• **Task objective**: The records below are to be transcribed exactly from their first line to the line that has "You are a GUI", inclusive, with every picture omitted.

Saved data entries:
• • •
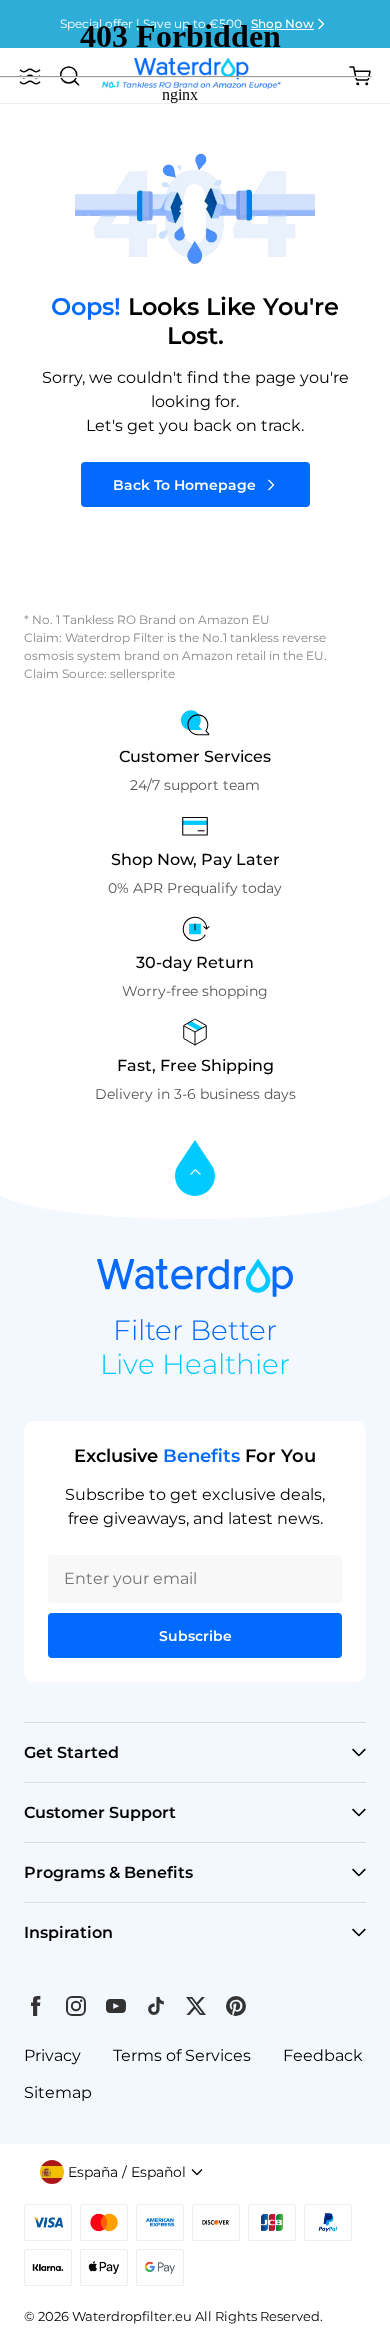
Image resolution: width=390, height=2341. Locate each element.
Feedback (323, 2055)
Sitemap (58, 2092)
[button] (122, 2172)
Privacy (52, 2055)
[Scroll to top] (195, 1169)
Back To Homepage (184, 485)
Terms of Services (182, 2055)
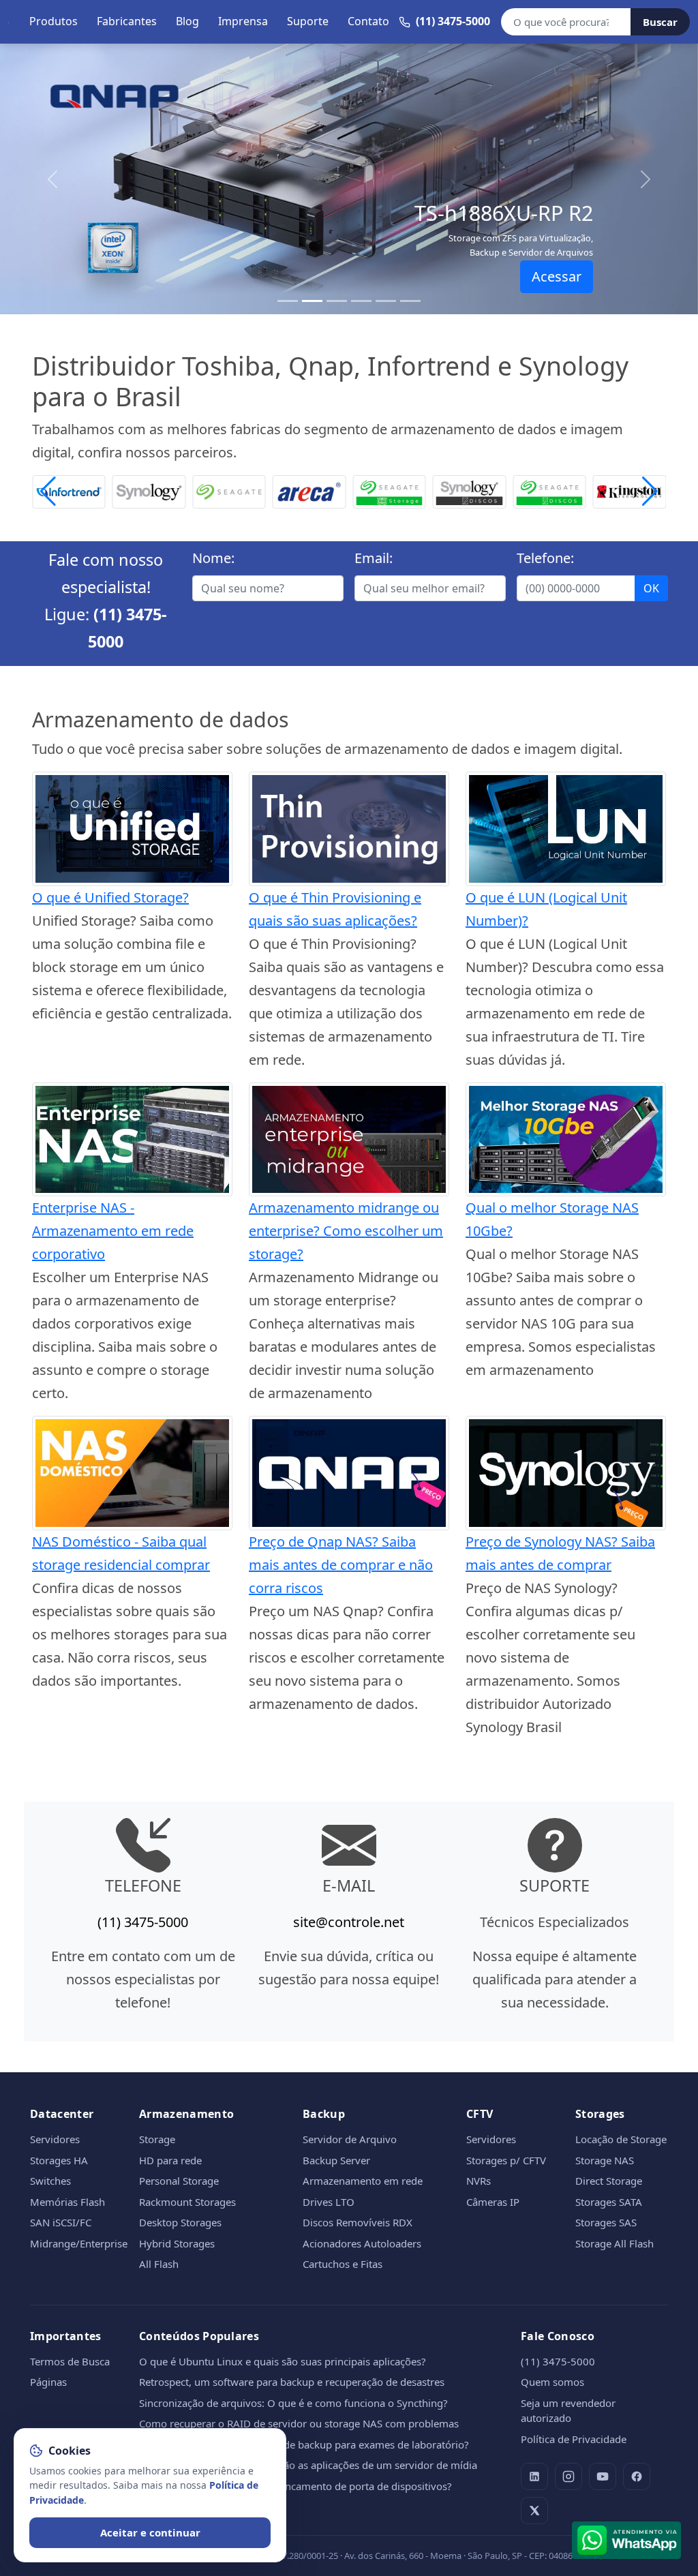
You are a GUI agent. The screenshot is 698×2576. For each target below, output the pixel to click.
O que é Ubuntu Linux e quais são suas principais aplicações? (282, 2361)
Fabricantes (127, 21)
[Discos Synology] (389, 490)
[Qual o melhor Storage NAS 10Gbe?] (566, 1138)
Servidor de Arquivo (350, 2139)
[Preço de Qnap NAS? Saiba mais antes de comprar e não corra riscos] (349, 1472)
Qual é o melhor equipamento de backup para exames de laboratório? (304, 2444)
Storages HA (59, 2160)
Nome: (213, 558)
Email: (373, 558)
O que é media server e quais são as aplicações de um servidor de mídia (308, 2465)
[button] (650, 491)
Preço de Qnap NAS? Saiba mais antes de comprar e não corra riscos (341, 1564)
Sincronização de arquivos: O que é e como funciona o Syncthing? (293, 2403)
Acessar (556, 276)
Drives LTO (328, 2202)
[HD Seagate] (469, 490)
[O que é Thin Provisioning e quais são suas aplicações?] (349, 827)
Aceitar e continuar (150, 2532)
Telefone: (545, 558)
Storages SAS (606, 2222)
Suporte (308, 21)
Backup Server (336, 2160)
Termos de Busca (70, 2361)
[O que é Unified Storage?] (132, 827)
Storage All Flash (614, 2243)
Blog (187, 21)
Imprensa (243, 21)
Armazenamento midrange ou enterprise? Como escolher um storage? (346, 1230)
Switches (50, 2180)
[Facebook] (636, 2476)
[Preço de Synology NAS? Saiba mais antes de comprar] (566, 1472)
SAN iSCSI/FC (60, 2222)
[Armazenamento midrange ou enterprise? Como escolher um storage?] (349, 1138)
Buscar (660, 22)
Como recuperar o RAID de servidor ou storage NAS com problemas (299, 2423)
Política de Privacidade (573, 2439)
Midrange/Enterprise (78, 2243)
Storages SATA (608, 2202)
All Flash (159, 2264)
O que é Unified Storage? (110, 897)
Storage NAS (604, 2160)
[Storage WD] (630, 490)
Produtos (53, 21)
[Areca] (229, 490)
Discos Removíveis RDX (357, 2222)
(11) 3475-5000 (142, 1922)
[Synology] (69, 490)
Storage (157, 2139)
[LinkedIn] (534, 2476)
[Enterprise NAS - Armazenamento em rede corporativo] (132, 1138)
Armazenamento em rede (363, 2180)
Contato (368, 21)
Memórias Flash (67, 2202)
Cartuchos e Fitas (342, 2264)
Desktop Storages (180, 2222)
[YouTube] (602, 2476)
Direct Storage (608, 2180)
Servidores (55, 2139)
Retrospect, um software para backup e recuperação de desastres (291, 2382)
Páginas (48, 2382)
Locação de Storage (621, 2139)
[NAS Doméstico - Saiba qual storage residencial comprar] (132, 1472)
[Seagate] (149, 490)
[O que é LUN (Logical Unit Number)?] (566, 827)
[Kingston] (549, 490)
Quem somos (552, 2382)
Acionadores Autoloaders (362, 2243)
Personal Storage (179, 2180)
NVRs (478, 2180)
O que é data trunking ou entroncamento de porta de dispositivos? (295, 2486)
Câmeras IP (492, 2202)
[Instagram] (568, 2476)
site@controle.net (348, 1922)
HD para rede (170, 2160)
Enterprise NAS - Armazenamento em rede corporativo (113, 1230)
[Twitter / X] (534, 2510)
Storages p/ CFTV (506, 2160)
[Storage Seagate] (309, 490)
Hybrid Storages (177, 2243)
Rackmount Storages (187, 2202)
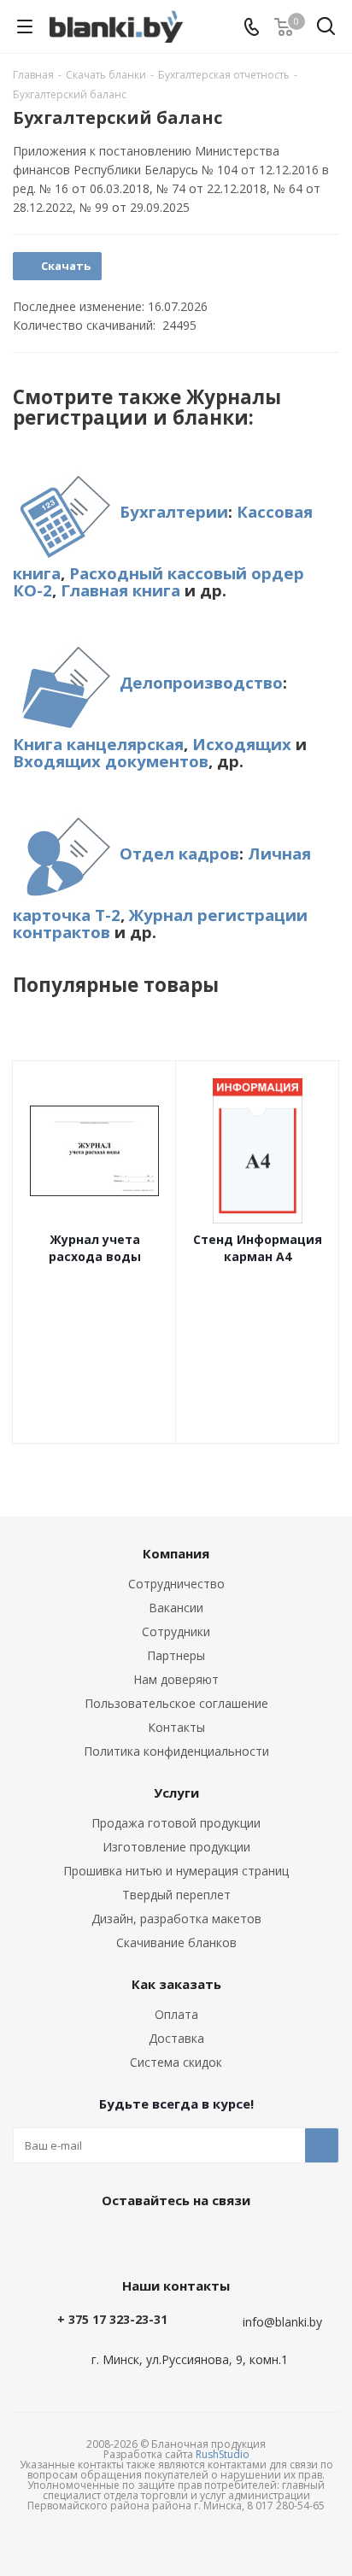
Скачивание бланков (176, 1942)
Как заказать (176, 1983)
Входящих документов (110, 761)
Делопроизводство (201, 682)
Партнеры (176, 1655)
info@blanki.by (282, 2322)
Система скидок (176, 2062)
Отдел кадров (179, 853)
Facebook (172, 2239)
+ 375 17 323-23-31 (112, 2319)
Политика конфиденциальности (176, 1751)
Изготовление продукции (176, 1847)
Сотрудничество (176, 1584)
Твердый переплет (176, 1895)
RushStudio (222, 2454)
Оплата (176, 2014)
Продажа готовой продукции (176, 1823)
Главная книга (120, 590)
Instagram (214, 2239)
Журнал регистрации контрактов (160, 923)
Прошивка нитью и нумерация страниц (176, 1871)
• • •
• **Answer section**:
Image resolution: width=390, height=2341. Locate each element.
Feedback (323, 2055)
Sitemap (58, 2092)
[button] (122, 2172)
Privacy (52, 2055)
[Scroll to top] (195, 1169)
Back To Homepage (184, 485)
Terms of Services (182, 2055)
You are a GUI agent. The screenshot is 698×2576. For each target below, output the pixel to click.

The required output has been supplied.